(Records drawn from a data source)
━━━━━━━━

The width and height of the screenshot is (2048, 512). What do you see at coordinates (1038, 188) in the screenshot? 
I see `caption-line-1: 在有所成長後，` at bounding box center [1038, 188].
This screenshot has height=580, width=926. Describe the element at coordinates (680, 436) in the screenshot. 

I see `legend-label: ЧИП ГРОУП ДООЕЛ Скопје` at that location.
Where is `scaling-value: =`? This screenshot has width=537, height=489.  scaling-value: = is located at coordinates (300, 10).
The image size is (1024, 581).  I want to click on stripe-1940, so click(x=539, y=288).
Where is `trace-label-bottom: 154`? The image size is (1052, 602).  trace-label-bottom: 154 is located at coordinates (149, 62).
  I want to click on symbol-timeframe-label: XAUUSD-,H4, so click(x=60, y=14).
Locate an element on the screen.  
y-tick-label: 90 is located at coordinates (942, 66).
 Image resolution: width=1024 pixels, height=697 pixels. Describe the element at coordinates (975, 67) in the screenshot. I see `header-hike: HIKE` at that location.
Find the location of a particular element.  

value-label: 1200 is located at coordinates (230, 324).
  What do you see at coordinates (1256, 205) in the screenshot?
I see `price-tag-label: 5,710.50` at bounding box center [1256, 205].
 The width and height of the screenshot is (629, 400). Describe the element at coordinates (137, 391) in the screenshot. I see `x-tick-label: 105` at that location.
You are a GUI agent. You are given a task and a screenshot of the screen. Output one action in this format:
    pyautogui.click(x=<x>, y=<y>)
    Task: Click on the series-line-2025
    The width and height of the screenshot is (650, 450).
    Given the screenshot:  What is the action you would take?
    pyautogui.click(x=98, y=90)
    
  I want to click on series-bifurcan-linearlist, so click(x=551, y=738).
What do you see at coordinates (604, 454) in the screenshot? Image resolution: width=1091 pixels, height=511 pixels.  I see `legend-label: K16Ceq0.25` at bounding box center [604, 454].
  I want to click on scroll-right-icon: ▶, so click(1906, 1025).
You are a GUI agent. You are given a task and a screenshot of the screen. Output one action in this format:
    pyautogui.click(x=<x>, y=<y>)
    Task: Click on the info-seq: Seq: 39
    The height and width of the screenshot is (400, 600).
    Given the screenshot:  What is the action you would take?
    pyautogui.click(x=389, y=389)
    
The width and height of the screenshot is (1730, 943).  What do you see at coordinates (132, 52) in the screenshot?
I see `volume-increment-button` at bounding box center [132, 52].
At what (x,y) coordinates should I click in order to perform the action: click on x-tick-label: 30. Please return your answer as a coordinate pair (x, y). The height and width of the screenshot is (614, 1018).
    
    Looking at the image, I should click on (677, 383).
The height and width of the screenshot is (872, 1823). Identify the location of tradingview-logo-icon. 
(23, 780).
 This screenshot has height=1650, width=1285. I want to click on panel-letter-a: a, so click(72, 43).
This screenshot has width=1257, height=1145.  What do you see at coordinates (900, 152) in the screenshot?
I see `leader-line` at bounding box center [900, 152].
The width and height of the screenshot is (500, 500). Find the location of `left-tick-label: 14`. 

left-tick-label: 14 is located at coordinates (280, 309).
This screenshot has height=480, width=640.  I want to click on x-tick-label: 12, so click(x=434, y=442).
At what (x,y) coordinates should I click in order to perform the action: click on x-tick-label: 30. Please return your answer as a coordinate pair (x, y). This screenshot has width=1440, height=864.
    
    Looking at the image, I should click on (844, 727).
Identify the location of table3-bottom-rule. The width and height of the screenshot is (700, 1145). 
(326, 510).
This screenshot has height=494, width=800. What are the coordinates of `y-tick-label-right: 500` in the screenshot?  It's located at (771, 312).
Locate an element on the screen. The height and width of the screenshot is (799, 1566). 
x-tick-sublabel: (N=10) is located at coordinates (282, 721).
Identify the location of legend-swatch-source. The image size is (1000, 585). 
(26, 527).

━━━━━━━━

Echo the lines verbatim, starting at the line containing "This screenshot has height=580, width=926." and ending at the line containing "The image size is (1024, 581).", with both of those lines included.

__RESULT BELOW__.
This screenshot has height=580, width=926. Describe the element at coordinates (680, 436) in the screenshot. 

I see `legend-label: ЧИП ГРОУП ДООЕЛ Скопје` at that location.
Where is `scaling-value: =`? This screenshot has width=537, height=489.  scaling-value: = is located at coordinates (300, 10).
The image size is (1024, 581).  I want to click on stripe-1940, so click(x=539, y=288).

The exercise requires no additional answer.